Gerade in einer Zeit, in der Museen genauso geschlossen sind wie Kneipen, muss man seine kleinen Ausflüge in der Fantasie machen. Mit Geschichts-Podcasts geht das gut.

„Geschichten aus der Geschichte“

In diesem Podcast wird wild herumgesprungen. In Epochen, Jahrhunderten, Ländern, Kontinenten. Das kann durchaus anstrengend sein – wer sich für den Hochstapler und Trickbetrüger interessiert, der den Eiffelturm verkaufte, den holt der merowingische Bruderkrieg vielleicht nicht unbedingt vom Sofa hoch – aber ich empfinde das als Vorteil. Denn hier stolpert man immer wieder in ein Thema, von dem man keine Ahnung hatte und nicht wusste, dass es einen dann doch interessiert.

Die Amerikaner haben ein schönes Wort dafür: Serendipity-Effect. Das Finden eines nicht gesuchten Schatzes. Und wer ihn noch nicht kennt, für den ist „Geschichten aus der Geschichte“ vielleicht so ein Schatz.
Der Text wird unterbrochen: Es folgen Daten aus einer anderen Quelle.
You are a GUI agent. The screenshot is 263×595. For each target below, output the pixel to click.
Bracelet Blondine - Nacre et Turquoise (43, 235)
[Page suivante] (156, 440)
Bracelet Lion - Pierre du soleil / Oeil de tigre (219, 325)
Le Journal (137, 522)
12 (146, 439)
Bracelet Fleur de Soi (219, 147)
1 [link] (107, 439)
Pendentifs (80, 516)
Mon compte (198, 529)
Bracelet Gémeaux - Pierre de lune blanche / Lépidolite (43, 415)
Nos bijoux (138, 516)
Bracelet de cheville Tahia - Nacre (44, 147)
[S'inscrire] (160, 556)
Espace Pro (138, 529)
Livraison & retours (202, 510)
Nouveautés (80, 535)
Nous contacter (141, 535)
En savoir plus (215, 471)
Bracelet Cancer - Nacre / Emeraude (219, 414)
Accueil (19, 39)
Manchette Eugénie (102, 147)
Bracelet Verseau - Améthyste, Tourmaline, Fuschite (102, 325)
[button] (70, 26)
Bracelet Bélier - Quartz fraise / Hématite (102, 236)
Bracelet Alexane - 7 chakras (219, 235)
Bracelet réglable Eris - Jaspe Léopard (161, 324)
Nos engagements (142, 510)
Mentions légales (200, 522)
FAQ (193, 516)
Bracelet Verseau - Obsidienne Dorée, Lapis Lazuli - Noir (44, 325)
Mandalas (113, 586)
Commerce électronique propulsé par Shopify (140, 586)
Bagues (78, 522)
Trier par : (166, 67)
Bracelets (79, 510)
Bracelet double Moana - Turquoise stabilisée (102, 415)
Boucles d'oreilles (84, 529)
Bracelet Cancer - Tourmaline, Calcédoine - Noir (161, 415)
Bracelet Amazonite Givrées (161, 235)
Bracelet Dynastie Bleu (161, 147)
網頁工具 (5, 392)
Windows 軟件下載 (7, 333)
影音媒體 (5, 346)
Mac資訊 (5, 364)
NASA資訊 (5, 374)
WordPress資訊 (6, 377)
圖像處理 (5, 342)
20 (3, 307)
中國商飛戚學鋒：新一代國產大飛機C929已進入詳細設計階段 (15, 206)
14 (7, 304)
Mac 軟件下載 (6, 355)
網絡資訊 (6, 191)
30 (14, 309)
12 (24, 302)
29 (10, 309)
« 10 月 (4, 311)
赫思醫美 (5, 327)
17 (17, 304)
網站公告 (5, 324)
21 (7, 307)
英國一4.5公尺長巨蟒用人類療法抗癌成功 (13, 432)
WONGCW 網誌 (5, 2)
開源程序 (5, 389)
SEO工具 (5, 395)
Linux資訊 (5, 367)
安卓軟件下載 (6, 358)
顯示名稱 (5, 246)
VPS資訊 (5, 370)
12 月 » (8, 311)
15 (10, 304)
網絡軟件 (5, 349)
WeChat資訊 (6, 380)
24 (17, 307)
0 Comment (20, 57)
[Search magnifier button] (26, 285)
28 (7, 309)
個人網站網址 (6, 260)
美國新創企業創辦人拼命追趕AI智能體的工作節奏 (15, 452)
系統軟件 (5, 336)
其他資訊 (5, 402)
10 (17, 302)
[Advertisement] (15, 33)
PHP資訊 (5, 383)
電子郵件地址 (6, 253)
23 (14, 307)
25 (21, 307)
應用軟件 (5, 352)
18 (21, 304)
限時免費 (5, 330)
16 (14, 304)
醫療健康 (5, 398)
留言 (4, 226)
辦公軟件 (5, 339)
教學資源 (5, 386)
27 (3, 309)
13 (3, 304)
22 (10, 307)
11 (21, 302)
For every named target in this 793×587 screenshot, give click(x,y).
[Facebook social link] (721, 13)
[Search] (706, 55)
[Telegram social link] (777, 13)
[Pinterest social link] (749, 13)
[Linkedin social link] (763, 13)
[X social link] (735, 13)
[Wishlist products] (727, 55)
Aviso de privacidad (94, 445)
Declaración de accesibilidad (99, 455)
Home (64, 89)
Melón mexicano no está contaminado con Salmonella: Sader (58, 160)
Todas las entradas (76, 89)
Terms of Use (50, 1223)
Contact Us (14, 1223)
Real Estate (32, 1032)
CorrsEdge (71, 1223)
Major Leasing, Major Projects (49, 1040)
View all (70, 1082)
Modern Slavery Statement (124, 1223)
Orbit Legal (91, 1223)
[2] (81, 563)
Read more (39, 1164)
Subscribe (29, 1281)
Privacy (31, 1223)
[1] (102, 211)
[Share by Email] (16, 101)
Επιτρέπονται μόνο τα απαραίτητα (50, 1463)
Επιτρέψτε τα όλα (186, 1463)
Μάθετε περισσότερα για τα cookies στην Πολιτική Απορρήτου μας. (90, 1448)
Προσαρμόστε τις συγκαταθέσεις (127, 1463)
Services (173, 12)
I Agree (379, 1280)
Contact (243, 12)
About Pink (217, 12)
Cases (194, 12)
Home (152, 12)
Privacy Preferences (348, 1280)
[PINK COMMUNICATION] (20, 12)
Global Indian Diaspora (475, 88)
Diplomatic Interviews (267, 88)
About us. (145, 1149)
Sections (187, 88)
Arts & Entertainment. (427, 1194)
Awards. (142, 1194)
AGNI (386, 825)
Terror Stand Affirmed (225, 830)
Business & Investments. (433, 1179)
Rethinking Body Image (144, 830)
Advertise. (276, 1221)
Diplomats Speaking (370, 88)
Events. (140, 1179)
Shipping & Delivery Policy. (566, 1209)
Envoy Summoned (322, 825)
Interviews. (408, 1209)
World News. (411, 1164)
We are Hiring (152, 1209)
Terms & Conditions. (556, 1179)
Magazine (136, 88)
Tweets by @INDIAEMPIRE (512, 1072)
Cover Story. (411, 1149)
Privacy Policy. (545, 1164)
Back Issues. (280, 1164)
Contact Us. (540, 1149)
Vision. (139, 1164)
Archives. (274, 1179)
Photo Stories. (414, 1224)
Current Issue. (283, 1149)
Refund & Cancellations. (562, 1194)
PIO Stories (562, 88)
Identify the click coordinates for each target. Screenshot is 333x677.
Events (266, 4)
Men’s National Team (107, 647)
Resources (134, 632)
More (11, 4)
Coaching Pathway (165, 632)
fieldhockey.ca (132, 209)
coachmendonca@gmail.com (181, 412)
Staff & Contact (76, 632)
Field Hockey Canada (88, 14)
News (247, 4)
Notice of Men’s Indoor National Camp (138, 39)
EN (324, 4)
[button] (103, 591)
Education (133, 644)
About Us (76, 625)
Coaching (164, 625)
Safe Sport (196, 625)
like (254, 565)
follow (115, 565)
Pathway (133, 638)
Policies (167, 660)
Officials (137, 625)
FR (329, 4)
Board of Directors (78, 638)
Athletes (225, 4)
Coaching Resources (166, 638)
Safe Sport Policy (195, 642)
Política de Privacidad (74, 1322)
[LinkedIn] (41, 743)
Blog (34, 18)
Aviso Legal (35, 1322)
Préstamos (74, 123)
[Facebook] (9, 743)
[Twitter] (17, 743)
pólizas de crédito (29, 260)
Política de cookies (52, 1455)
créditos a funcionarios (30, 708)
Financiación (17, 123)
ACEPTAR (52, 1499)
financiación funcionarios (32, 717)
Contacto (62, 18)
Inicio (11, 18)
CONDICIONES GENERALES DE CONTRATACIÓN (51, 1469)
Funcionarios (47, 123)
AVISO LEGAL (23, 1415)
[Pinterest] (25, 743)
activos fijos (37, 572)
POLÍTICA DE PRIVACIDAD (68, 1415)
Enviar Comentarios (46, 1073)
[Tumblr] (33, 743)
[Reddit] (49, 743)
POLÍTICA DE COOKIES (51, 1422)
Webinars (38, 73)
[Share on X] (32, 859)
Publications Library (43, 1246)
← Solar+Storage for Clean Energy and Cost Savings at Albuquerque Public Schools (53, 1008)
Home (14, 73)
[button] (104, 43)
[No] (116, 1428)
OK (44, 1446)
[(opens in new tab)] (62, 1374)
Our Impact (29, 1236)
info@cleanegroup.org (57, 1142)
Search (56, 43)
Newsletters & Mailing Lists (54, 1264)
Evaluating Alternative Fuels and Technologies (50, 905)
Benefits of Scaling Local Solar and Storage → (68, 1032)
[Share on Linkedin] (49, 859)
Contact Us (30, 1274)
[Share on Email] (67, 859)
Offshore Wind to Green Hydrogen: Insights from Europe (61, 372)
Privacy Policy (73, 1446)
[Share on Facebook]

Er ist in diesem Feld schon ein Podcast-Urgestein, denn es gibt ihn seit über vier Jahren und er marschiert stramm auf die 300. Folge zu. Früher hieß er „Zeitsprung“, aber den Namen musste er im Herbst 2020 wegen eines Urheberrechtsstreits wechseln.

Die Macher sind Historiker: Daniel Meßner arbeitet in der Öffentlichkeitsarbeit der Uni Hamburg; Richard Hemmer hat sich auf das Mittelalter spezialisiert und berät Film- und Fernseh-Produktionsfirmen, die alten Stoff verfilmen, damit ihre historischen Figuren die richtige Kleidung tragen, das richtige Essen essen und die richtigen Dinge sagen. Seit 2015 erzählen sich die beiden im Wechsel eine „Geschichte aus der Geschichte“ (hm, naja), und der eine weiß nicht, welche Geschichte der andere mitbringt. Es kann um Könige und Kriege gehen, um berühmte und vergessene Personen, oft aber auch das große Ganze, um Zusammenhänge und Bezüge zum Hier und Jetzt.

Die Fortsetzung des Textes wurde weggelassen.